An artist as well as an editor, publisher, writer, curator and more, Basbaum’s practice assumes art as a device and platform, a membrane or interface even, one by which he presents situations and propositions pointed to the articulation between sensorial experiences, between sociability and language. Since the late 1980s, the artist has been nurturing a very specific semantic in which he builds upon his work, articulating a diverse vocabulary with each new project. Accordingly, the show’s organization is permeated by Basbaum’s three most solid projects to date–“Olho” (Eye, 1984-1990), “Corte de Cabelo” (Haircut, 1985/86), and “NBP – Novas Bases para a Personalidade” (New Bases for Personality, initiated in the nineties and still ongoing).
The show also presents some of Basbaum’s diagrams: a body of work integral to his artistic practice, both as a conceptual background as well as a form of plastic and mental articulations, engaging with a rhizomatic and non-linear way of working and thinking, which certainly demands a different quality of engagement from the public. In contrast, this may lead the work far from the immediacies of the voracious and ephemeral tendencies of the art market and allow it to work, sometimes, both as autonomous pieces or part of installations and other forms of action. In his own words, “diagrams may be tools for intervention (…) a sort of drawing (or visual poem) that mediates the dynamic flow between words and images—discursive and non-discursive spaces—or literary and plastic spaces, etc.” In the show there are two “gestural early paintings” in which we can already see the preliminary echoes of what would later became the diagrams.

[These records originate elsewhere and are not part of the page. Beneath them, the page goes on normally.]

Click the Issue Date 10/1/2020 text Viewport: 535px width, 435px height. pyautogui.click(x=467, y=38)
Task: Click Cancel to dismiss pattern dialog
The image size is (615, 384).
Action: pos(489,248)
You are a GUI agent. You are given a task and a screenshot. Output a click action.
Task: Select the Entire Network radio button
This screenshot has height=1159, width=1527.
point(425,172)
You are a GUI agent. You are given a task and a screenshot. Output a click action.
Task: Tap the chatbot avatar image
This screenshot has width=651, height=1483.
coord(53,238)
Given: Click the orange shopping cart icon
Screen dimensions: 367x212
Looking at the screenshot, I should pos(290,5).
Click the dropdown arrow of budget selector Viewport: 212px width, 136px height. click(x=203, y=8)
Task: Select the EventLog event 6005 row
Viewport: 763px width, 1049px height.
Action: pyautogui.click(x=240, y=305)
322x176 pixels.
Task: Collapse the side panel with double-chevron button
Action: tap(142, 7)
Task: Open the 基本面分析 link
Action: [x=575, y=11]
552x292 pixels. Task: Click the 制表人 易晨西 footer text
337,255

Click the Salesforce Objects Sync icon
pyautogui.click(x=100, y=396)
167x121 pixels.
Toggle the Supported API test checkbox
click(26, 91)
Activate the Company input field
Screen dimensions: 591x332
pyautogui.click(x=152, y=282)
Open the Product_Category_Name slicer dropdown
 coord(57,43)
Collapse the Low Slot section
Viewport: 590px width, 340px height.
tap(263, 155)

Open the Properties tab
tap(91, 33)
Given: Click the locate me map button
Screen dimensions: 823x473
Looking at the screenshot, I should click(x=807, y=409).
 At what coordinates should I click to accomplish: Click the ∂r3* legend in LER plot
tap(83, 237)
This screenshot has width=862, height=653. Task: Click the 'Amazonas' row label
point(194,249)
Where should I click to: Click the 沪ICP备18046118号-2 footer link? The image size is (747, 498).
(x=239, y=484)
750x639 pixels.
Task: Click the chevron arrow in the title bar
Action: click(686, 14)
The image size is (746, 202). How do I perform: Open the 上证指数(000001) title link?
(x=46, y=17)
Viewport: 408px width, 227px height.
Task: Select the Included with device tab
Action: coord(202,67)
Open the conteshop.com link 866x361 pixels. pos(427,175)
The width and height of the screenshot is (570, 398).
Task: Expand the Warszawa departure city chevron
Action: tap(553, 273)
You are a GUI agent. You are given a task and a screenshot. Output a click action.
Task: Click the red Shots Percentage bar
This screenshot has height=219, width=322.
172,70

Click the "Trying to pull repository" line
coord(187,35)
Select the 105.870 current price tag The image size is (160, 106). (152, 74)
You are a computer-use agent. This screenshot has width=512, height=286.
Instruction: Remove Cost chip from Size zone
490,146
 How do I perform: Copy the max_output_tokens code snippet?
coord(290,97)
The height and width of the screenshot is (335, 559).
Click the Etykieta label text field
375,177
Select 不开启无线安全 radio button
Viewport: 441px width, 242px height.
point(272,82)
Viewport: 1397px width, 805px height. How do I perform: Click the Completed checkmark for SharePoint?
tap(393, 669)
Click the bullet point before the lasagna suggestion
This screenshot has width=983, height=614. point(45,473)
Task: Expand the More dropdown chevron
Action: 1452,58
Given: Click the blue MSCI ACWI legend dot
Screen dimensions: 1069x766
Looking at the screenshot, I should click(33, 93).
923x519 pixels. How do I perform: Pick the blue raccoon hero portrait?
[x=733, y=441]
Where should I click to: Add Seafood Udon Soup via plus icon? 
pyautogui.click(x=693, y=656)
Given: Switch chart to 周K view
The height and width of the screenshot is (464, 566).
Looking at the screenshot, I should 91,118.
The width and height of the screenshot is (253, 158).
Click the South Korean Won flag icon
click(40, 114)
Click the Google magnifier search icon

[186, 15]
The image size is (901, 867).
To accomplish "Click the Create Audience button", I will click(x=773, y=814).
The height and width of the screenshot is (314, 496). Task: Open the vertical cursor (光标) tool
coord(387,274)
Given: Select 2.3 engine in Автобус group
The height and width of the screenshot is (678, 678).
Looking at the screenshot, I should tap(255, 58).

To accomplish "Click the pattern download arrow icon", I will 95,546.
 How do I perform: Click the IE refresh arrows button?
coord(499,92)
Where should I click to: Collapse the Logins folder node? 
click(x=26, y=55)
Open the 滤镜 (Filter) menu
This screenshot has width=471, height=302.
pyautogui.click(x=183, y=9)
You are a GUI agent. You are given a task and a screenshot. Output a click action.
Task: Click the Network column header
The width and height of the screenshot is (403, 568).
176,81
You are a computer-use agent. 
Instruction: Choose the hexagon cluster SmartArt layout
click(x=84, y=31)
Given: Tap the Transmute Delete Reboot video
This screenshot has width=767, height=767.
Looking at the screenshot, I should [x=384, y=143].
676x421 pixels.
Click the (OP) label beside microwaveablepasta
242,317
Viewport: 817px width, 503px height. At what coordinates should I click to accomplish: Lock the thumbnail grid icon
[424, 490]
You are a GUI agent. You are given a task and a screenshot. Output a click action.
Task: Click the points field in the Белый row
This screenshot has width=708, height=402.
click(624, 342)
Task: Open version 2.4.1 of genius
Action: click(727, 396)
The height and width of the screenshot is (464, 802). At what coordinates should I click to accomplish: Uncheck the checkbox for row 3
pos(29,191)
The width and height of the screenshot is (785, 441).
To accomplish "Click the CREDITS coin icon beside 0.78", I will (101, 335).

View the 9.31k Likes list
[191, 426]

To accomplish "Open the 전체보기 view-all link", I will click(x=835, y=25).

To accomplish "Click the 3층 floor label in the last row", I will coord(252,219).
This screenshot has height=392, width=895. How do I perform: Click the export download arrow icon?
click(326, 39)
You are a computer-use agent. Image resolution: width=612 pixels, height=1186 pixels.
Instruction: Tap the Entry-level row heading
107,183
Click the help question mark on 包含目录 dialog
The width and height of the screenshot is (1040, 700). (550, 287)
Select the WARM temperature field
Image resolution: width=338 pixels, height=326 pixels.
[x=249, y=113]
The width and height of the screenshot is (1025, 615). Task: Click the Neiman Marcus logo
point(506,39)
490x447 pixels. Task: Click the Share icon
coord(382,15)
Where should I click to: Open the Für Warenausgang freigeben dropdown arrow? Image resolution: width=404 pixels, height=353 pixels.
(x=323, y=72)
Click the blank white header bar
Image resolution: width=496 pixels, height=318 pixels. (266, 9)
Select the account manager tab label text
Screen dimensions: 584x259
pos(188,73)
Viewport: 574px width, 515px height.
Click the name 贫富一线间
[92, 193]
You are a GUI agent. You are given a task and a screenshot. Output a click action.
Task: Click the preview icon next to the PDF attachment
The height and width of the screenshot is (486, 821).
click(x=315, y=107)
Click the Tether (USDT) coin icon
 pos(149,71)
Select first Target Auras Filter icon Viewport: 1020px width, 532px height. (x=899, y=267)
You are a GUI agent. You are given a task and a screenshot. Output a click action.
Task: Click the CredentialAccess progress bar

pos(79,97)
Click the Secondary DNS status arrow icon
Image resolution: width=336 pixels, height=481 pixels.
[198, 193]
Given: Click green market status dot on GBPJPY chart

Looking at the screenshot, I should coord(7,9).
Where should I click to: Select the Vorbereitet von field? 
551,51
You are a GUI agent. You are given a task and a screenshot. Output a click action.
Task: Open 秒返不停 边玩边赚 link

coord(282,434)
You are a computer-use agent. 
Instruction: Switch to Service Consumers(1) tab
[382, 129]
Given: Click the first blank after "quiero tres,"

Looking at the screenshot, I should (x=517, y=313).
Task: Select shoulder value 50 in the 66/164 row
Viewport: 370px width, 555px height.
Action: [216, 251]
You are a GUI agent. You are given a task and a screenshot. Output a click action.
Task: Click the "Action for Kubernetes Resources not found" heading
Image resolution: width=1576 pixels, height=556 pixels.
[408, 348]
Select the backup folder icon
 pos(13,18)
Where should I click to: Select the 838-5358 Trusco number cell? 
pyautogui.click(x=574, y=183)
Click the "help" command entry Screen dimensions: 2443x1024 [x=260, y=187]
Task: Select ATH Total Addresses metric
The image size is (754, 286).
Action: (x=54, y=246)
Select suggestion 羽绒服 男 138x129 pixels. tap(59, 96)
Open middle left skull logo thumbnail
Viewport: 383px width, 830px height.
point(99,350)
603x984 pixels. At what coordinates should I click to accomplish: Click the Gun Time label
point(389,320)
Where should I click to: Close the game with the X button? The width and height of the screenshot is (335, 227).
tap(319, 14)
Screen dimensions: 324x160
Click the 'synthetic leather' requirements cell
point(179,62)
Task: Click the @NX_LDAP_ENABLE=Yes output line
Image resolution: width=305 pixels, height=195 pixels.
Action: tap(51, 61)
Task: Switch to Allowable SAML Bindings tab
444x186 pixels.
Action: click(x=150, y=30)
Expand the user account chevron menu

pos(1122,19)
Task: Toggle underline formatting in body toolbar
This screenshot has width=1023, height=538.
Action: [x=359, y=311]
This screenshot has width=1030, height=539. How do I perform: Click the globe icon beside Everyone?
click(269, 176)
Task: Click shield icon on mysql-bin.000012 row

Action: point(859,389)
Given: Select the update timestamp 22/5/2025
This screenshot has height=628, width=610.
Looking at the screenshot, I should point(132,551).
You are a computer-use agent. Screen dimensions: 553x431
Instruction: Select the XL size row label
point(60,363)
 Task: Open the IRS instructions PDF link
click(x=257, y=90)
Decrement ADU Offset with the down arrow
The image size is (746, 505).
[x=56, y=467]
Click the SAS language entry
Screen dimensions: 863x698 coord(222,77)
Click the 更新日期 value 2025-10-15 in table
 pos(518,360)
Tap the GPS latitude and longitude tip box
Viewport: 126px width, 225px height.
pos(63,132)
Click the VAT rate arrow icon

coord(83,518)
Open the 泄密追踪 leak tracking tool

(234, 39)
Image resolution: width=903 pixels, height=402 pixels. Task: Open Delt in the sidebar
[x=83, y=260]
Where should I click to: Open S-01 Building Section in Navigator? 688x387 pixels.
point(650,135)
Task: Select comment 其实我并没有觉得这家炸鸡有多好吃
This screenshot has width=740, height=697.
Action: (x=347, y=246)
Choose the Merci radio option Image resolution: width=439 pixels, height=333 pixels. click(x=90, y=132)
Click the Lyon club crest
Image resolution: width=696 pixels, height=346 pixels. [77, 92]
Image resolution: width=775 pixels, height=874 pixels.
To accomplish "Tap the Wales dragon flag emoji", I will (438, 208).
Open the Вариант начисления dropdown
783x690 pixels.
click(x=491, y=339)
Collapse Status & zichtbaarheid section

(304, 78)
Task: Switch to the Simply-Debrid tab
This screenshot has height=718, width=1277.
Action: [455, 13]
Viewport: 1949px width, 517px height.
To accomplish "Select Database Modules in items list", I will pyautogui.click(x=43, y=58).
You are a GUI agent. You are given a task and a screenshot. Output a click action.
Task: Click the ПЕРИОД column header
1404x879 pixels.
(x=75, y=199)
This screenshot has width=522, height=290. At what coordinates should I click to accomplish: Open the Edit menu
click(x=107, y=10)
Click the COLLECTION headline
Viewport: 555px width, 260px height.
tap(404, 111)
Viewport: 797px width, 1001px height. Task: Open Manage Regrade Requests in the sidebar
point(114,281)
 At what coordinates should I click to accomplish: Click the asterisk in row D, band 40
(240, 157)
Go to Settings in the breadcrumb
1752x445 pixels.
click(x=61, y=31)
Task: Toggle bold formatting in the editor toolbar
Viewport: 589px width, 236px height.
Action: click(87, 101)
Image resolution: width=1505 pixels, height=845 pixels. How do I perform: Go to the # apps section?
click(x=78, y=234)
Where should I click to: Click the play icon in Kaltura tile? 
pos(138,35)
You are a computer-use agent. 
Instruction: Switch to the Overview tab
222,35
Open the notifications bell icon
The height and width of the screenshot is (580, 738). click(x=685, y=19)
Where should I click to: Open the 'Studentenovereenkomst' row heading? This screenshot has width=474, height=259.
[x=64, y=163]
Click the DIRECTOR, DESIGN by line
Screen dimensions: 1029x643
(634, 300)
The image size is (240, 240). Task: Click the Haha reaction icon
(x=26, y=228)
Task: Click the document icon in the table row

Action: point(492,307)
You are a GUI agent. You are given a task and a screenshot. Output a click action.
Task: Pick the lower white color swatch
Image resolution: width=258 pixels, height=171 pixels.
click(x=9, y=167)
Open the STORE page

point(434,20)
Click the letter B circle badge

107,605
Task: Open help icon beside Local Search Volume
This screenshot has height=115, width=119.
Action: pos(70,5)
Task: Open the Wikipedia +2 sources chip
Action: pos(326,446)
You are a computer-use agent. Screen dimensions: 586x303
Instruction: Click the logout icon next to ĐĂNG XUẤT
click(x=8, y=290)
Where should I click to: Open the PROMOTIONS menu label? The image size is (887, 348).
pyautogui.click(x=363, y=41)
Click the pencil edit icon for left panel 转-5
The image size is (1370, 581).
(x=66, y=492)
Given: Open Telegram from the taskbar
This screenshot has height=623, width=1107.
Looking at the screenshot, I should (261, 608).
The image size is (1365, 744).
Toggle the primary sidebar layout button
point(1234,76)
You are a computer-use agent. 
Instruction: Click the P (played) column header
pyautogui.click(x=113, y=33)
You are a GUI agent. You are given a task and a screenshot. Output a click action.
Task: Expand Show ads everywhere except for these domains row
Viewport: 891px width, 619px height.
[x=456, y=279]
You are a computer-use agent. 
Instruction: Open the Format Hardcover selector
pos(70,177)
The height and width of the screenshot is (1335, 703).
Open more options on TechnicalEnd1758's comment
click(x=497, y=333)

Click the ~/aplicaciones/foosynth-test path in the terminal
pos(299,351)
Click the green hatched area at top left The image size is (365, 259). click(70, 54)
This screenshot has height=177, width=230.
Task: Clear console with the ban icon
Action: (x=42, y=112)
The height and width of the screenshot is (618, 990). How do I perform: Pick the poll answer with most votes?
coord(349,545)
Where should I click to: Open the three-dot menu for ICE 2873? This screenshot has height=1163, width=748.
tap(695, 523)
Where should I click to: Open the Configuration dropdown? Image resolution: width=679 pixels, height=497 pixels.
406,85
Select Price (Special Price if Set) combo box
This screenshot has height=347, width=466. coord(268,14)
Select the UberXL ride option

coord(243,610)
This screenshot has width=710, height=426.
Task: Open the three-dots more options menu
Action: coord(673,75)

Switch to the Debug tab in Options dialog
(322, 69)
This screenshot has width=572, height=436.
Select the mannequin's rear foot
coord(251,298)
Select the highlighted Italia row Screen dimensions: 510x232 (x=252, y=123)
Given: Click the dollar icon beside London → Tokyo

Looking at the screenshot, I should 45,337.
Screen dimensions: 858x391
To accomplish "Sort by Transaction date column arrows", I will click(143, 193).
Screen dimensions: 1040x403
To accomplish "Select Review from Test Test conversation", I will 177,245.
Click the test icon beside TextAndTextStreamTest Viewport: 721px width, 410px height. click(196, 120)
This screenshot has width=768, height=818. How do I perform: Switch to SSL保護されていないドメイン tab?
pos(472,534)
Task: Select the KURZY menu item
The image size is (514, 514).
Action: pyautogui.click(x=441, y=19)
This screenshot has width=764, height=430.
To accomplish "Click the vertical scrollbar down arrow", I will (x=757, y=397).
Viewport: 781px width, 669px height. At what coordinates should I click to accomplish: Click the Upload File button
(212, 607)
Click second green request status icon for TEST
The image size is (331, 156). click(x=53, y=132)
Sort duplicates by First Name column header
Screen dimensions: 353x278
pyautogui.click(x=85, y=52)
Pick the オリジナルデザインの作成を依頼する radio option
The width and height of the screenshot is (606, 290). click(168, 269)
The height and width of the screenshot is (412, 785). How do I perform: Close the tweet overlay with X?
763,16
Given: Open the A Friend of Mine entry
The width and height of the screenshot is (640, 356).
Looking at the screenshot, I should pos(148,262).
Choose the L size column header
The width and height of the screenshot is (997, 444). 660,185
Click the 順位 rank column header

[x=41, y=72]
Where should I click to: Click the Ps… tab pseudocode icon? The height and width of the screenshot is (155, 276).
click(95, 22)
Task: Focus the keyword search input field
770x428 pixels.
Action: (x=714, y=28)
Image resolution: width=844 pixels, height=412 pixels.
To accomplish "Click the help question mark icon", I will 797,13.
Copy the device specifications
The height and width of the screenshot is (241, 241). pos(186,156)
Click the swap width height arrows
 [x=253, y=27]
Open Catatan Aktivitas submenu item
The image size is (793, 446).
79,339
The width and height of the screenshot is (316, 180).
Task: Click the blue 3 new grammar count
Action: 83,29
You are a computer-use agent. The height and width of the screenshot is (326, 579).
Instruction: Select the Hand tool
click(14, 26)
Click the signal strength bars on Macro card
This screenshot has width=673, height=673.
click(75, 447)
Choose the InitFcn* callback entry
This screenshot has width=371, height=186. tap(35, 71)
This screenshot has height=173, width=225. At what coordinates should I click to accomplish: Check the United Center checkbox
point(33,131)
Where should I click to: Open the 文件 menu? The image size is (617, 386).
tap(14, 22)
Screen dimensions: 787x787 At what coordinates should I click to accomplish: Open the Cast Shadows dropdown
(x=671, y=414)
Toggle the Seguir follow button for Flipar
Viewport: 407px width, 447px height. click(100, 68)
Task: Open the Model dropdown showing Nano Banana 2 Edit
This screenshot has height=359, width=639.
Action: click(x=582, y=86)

The transformation of a recurrent image in the artist vocabulary is also emblematic: the big eye that is present in early paintings, as part of costumes for photo-performances and that became the abstract and geometrical basis for “Capsules (NBP x me-you).” The NBP project deals with relations between the self and the other, and has encompassed installations, performances and objects, becoming a critical reflection on certain expectations of inter-subjectivity and interactivity prevalent in contemporary art. The stylized symbol (an eye) even became a kind of brand, a form which mimics a corporate logo, appearing throughout Basbaum’s work as almost an unconscious element, and at the same time pervasive in many projects, as for example the form of a sculptural device to be “shared” by participants that may decide the best use or function for it, which is the core of the long-term project “Would you like to participate in an artistic experience?” (1994-ongoing).
Basbaum’s works, propositions and experiments embody the notion that art is an inherently sociocultural and bio-political activity which may counteract the orderliness of institutional operations, whether global corporate power or the rituals of the art gallery, with unpredictable exercises to subvert everyday life as well as the user’s personal response (as in me-you project). Basbaum’s work was for some time more connected (as well misunderstood) to an “academic” language, since it is clearly research-based and processual, thereby a kind of practice that (still today) is not easily assimilated by an ever-growing market-based Brazilian art system.
Looking at the works in the show, my strongest feelings could be connected to the same one I had while reading George Orwell’s “1984,” of the feeling that we need attitudes, protocols, and exercises to constantly gain awareness of hidden but omnipresent powers that affect our daily lives. If we understand Basbaum’s practice as the articulation of counter-narratives, questioning of the status of corporate imagery and the mechanics by which these control, determine and influence a social life and its spheres, the idea of intervening over linguistic and behavioral systems is paramount to approach his works and something that, as never before, Brazil needs to rethink itself.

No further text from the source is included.